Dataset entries
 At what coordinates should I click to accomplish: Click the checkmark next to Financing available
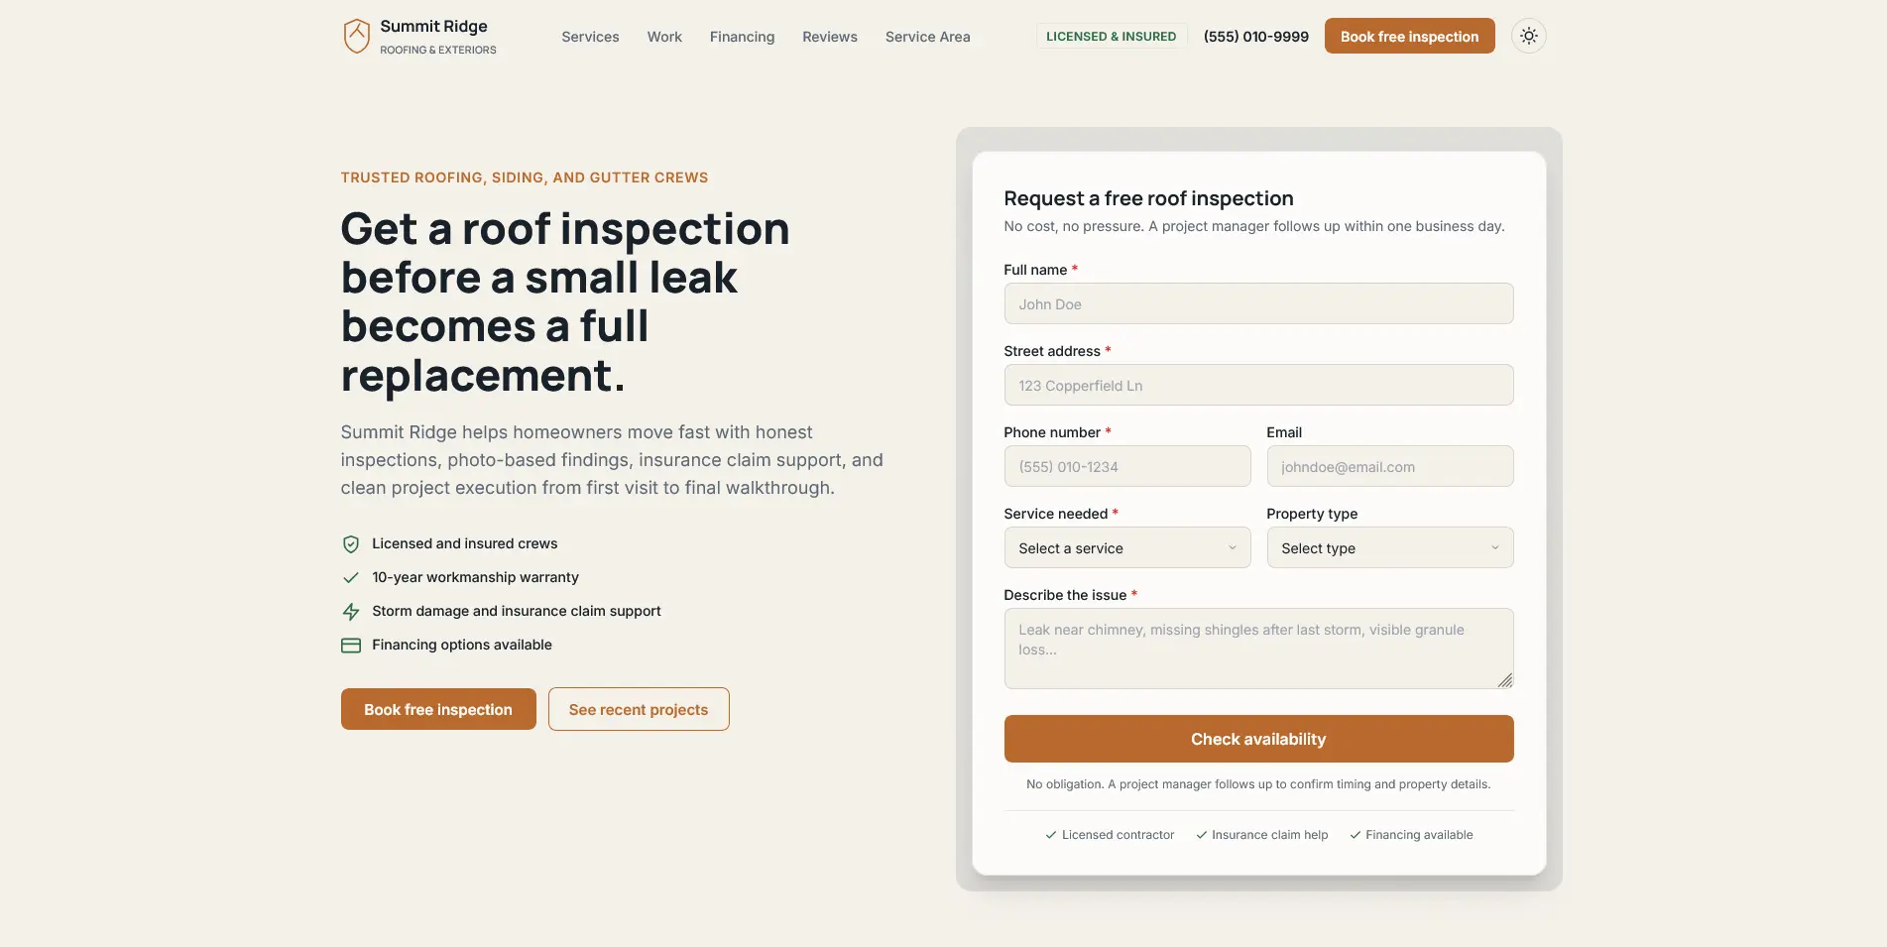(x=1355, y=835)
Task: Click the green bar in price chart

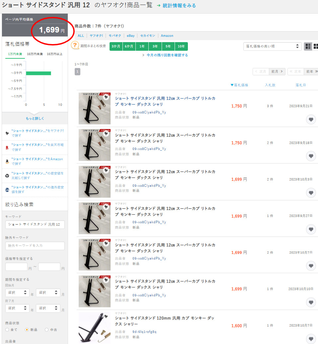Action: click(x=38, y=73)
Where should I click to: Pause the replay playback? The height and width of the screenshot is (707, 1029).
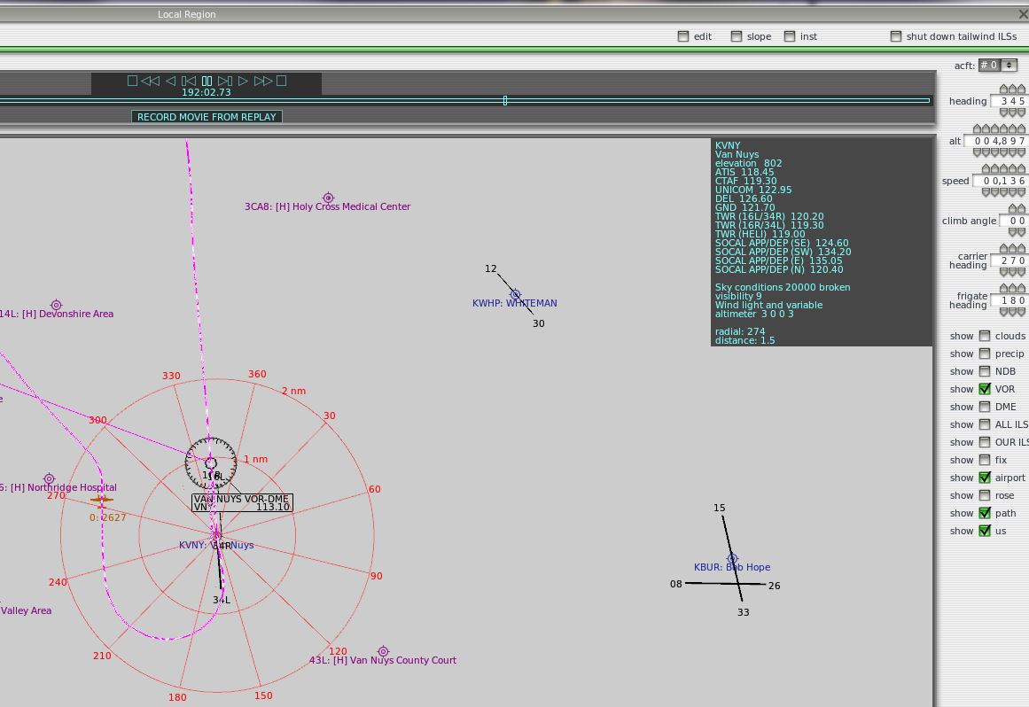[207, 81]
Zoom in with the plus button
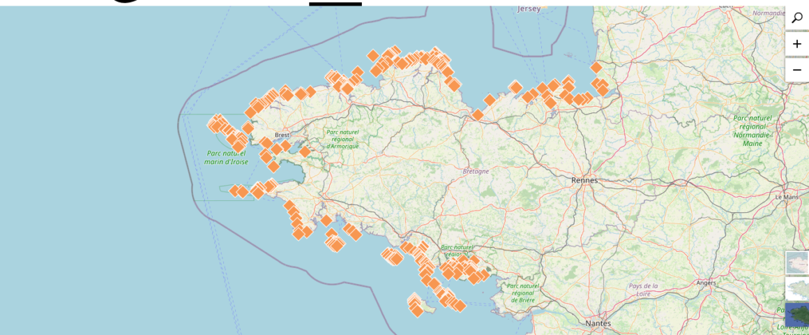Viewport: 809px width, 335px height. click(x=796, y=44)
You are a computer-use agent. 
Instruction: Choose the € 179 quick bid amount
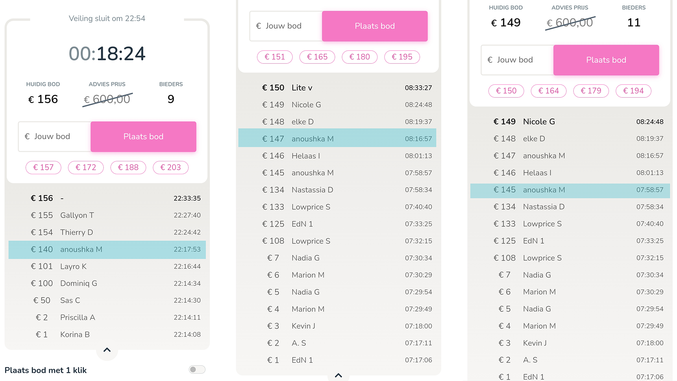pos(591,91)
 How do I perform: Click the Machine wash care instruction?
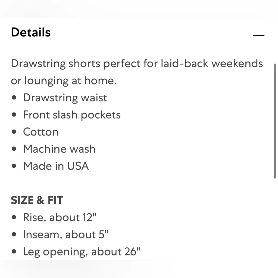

What the task asks
Please write out every record above exactly, but leave the pictures out.

Response to this exercise
 At what coordinates should I click to accomplish: Click the checkmark next to Financing available
(x=1355, y=835)
Task: Click the green bar in price chart

Action: click(x=38, y=73)
Where should I click to: Pause the replay playback? The height and width of the screenshot is (707, 1029).
[207, 81]
Zoom in with the plus button
Viewport: 809px width, 335px height. click(x=796, y=44)
You are a computer-use agent. 
Instruction: Choose the € 179 quick bid amount
pos(591,91)
 How do I perform: Click the Machine wash care instruction?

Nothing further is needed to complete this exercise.